Education

Push for Change: MSU Policy Has Just 345 Unclear Words About Faculty-Student Romances

April 09, 2019, 7:19 AM

Michigan's State great awakening about the need to better-protect students has a fresh focus -- an outdated, fuzzy policy on faculty-student intimacy.


(Posed image: DepositPhotos)

Megan Banta of the Lansing State Journal tells what's under way:

Faculty members on various boards are spearheading the first update in more than 20 years to the university policy governing romantic relationships between instructors and students, which they say lacks the strength and clarity needed to protect students from predatory relationships.

"As a community, I think, we have a much clearer sense of the possibilities of coercive relationships, what consent means," said Mark Waddell, an associate professor who chairs the University Committee on Faculty Affairs.

He's among those who want to bar faculty and academic staff members from any sexual relationships with undergraduates.

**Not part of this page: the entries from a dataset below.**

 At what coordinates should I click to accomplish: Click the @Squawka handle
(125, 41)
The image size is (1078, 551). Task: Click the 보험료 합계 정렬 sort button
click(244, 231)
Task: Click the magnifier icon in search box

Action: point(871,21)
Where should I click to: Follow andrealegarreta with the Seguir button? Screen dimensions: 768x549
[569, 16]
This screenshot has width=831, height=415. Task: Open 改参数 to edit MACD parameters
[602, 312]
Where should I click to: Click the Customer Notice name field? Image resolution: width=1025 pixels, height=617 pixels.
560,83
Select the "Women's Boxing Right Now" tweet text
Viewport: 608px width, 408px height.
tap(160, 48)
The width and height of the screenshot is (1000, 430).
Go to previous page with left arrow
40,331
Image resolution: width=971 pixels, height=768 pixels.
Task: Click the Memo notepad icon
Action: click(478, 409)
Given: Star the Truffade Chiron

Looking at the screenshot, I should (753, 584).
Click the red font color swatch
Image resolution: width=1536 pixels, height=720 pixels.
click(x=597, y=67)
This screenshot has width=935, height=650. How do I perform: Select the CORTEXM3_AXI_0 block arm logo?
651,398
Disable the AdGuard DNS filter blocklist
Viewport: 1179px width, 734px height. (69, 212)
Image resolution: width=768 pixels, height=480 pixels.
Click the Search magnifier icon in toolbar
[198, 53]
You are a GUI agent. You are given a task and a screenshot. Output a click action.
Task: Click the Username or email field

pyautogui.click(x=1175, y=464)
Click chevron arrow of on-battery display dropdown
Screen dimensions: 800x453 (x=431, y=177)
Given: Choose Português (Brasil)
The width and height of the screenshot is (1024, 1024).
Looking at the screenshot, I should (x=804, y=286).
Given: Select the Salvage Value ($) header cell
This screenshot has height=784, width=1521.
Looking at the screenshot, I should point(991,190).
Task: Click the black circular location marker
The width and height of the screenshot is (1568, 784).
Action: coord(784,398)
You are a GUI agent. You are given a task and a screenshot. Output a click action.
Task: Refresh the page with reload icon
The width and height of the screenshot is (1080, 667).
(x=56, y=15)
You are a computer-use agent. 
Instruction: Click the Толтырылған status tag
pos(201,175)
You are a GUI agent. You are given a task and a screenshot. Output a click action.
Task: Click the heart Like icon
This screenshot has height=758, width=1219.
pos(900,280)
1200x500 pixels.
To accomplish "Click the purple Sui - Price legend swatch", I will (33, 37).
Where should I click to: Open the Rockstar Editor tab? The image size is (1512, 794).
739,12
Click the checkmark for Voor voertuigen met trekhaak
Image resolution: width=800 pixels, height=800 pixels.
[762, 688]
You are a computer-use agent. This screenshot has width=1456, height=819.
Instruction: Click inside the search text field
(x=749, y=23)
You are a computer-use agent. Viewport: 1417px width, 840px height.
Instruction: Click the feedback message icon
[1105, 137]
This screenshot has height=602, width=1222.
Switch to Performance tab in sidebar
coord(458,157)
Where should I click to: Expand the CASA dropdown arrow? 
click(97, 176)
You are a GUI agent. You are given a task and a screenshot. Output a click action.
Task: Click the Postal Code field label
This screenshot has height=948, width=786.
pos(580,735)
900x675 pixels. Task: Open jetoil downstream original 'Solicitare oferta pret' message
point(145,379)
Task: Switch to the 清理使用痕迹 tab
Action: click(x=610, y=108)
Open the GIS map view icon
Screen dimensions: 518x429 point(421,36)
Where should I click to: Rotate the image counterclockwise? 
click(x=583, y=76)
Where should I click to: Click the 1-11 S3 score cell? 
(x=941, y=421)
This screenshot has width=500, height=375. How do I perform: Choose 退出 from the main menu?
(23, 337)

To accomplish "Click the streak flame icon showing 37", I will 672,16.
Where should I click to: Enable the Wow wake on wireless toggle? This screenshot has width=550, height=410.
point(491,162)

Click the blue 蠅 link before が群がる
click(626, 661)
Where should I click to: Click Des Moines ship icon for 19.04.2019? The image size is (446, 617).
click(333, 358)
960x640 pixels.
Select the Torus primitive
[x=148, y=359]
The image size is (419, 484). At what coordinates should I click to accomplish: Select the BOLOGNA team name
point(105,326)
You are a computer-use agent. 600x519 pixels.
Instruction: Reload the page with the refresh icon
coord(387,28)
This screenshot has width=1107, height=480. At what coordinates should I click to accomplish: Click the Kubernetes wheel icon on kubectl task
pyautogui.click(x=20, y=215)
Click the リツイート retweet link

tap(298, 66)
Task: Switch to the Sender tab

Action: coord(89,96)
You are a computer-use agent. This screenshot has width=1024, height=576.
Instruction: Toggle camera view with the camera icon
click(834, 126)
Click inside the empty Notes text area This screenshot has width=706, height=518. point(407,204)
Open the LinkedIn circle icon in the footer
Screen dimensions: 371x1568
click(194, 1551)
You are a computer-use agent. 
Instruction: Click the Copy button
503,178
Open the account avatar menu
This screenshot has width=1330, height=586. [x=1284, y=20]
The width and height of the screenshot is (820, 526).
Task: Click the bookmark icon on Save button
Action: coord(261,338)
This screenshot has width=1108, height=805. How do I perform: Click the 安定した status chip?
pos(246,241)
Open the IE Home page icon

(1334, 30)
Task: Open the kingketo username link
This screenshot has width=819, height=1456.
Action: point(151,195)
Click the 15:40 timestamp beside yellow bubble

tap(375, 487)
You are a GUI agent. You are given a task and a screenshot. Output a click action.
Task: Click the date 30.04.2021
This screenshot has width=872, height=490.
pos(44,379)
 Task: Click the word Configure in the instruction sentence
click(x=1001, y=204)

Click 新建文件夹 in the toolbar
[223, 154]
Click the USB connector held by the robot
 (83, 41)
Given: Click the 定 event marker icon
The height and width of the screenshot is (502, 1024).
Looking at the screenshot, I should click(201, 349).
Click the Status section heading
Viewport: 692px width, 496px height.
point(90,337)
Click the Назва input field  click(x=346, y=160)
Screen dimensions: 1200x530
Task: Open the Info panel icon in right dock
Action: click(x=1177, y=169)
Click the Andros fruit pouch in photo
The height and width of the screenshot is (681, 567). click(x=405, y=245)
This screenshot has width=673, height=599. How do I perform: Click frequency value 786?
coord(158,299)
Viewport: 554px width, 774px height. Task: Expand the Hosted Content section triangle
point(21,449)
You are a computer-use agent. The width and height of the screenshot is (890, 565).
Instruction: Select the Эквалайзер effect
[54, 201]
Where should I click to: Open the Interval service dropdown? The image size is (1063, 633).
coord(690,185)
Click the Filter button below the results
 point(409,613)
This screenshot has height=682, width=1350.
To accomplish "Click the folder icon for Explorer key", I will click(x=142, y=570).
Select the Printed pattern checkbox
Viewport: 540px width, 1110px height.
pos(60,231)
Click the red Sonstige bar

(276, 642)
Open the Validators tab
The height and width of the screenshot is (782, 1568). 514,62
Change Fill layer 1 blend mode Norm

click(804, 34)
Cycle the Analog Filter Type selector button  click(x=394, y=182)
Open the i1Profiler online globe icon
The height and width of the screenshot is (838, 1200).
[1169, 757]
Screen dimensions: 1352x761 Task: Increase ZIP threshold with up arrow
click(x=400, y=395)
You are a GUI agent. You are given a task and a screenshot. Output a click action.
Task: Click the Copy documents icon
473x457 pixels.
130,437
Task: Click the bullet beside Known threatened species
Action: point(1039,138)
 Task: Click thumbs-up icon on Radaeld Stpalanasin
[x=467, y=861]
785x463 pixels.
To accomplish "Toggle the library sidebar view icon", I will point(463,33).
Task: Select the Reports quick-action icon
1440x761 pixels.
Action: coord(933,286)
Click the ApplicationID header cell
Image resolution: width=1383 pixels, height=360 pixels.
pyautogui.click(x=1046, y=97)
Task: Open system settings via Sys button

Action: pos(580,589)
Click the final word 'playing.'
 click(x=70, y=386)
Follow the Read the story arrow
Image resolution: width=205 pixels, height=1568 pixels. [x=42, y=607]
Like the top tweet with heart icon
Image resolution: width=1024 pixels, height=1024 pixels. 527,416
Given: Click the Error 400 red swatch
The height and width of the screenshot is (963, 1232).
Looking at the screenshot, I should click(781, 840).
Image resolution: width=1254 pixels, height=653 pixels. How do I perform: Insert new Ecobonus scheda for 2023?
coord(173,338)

Proposed reforms also would restrict graduate teaching assistants' ability to date undergrads and professors' ability to date graduate students or research assistants.


(MSU photo: Derrick L. Turner)

Current policy just discourages crossing those lines and says instructors should end “educational responsibility” if they have sex with a student.

At just 345 words, it lacks clarity on whether that applies only to undergraduates or to all students, and it also doesn't clearly define "educational responsibility."

The timing of a push for tighter rules is no coincidence on a campus shaken by serial scandals.

Proposed changes come in the wake of the Larry Nassar scandal as former MSU [Medical School] Dean William Strampel faces charges of sexually assaulting students in his department.

The University of Michigan recently adopted a policy like the one proposed in East Lansing, Banta writes.